Bisakah Anda mengulang kata demi kata bagian dari teks tentang kontroversi Nobel yang dibuka dengan kata-kata yang memuat "Oleh : Jaya" dan ditutup dengan "to the ground."?

=== Teks yang Diberikan ===

Kontroversi Nobel

Oleh : Jaya Suprana | Senin, 11 September 2017 - 17:35 WIB

Jaya Suprana. (Foto: IST)
Jaya Suprana. (Foto: IST)

INDUSTRY.co.id. PENERIMA anugerah penghargaan Nobel termuda, Malaa Yousafzai berkicau lewat twitter yang sengaja tidak saya terjemahkan agar tidak kehilangan inti sukma yang sebenarnya sebagai berikut, "Every time I see the news, my heart breaks at the suffering of the Rohingya Muslims in Myanmar. I call for the following : Stop the violence. Today we have seen pctures of small children killed by Myanmar's security forces. He children attacked no one, but still their homes we burned to the ground. 

If their home is not Mynmaar, where they lived for grenerations, then where is it? Rohingya people should be given citizenship in Myanmar, the country where they were born. Other countries, including my own country Pakistan, should follow Bangladesh's example and give food, shellter and access to education to the Rohingya families fleeing violence and terror. Over the last several years, I have repeatedly condemned this tragic and shameful treatment. I am still waiting for my fellow Nobel laureate Aung San Suu Kyi to do the same. The world is waiting and the Rohingya Muslims are waiting".

=== Daftar yang Disediakan ===

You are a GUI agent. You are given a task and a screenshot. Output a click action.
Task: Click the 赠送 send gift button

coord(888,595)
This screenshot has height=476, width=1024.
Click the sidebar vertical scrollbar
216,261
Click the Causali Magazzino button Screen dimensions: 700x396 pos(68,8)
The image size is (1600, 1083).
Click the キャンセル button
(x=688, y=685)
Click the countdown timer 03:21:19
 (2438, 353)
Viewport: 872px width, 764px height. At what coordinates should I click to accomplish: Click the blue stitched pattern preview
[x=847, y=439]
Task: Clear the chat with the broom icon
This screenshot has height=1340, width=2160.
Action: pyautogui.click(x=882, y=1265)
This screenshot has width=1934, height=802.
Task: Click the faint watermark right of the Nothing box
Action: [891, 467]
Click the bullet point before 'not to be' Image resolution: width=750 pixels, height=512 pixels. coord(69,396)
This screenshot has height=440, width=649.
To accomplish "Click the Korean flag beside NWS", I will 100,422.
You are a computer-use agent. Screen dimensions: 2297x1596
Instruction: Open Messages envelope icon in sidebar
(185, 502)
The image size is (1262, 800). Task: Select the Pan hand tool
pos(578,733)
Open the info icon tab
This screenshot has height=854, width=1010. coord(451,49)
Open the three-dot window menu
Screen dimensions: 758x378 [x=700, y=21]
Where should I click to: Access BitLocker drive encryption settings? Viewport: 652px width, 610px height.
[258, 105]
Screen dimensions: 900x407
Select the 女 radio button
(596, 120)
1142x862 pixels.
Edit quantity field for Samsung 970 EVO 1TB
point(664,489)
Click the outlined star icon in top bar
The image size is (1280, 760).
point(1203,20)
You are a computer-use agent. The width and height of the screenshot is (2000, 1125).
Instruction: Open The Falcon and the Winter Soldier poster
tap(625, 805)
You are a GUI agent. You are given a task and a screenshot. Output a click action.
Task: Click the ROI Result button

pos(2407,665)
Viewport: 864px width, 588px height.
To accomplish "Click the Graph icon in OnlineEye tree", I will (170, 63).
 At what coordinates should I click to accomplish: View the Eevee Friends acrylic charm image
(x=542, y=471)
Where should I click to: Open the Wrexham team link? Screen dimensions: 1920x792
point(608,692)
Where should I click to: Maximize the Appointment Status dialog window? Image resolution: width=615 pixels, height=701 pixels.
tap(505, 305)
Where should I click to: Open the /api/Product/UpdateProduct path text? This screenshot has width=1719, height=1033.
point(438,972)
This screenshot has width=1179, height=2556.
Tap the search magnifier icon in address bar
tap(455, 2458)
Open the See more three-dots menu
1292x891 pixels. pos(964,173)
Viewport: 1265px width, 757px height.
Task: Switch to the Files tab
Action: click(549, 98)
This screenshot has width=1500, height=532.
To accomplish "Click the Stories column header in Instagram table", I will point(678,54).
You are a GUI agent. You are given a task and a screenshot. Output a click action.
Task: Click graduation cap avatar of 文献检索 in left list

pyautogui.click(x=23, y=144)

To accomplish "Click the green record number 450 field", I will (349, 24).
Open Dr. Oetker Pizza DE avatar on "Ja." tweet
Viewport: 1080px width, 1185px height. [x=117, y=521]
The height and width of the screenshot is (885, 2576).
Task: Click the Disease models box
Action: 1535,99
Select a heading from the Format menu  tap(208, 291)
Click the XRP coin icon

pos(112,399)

===

▸ Latihan Rampung:
Oleh : Jaya Suprana | Senin, 11 September 2017 - 17:35 WIB

Jaya Suprana. (Foto: IST)
Jaya Suprana. (Foto: IST)

INDUSTRY.co.id. PENERIMA anugerah penghargaan Nobel termuda, Malaa Yousafzai berkicau lewat twitter yang sengaja tidak saya terjemahkan agar tidak kehilangan inti sukma yang sebenarnya sebagai berikut, "Every time I see the news, my heart breaks at the suffering of the Rohingya Muslims in Myanmar. I call for the following : Stop the violence. Today we have seen pctures of small children killed by Myanmar's security forces. He children attacked no one, but still their homes we burned to the ground.